MATERIAL PROVIDED Block Start
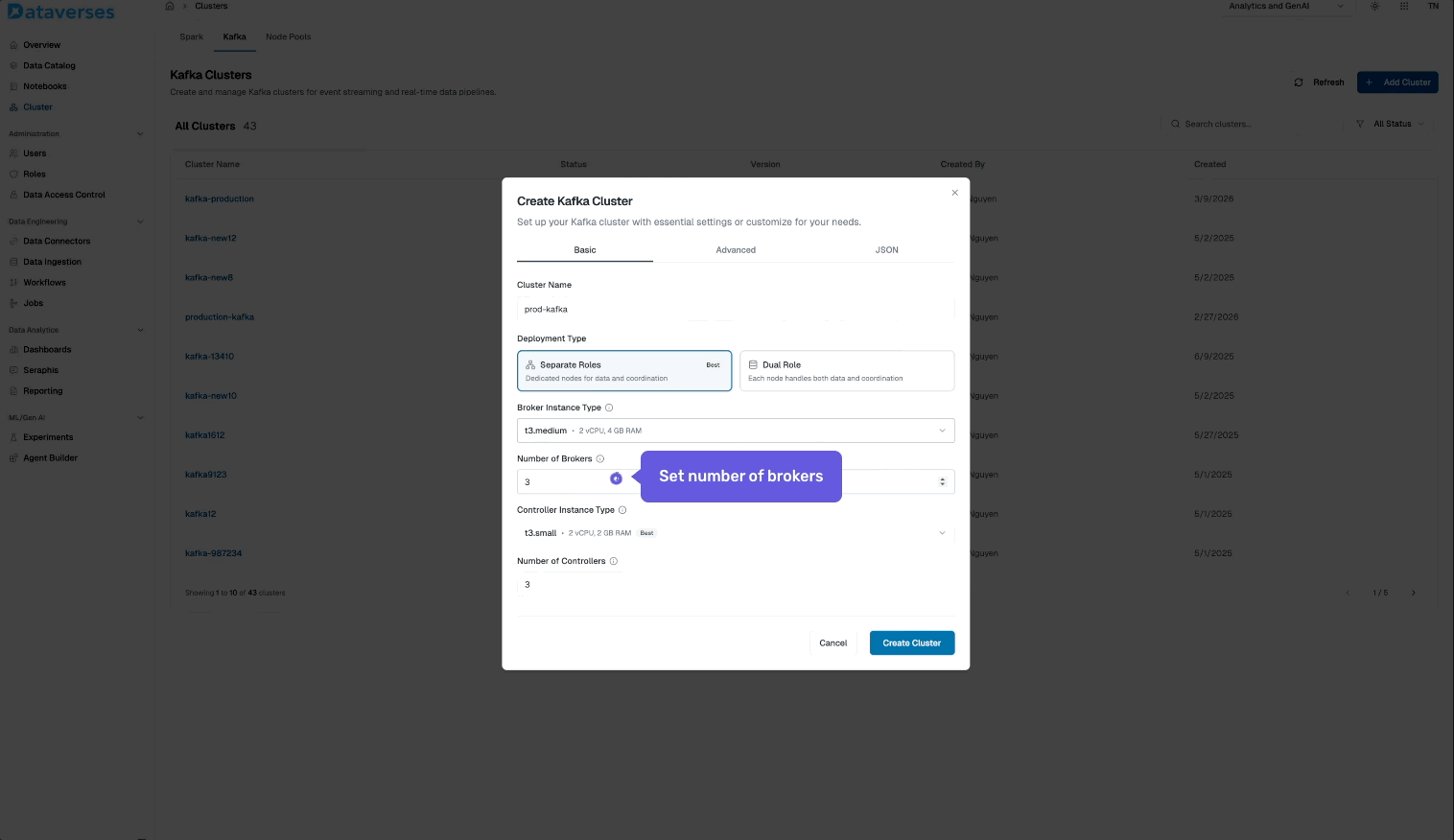The width and height of the screenshot is (1454, 840).
Task: Click the Create Cluster button
Action: (911, 643)
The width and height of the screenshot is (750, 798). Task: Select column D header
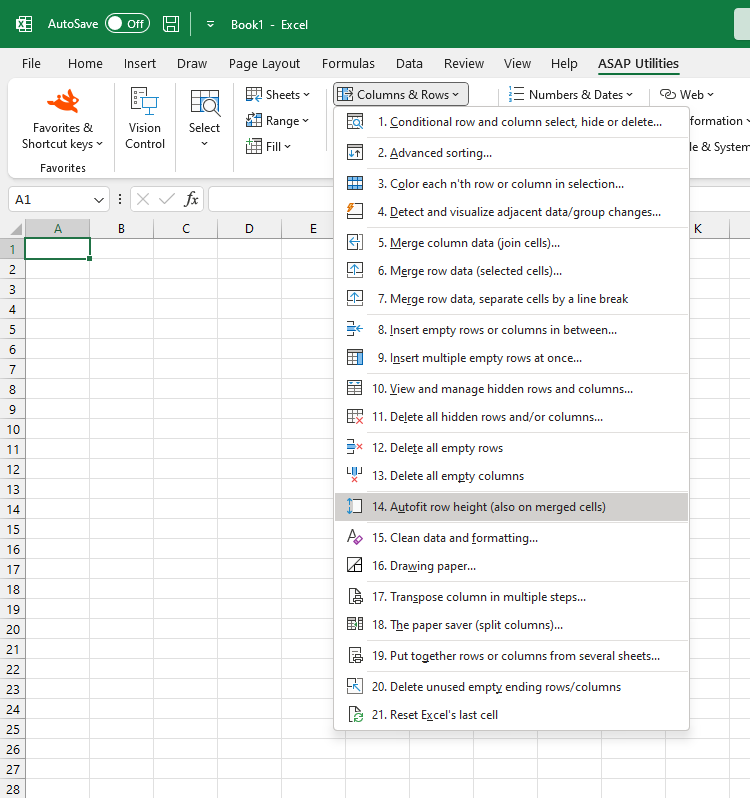pos(249,229)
MATERIAL PROVIDED Block End
Pictures are to be dropped, and the lines from the line with "The width and height of the screenshot is (750, 798)." through the end of the material above are to be reproduced exactly.

The width and height of the screenshot is (750, 798). Task: Select column D header
pos(249,229)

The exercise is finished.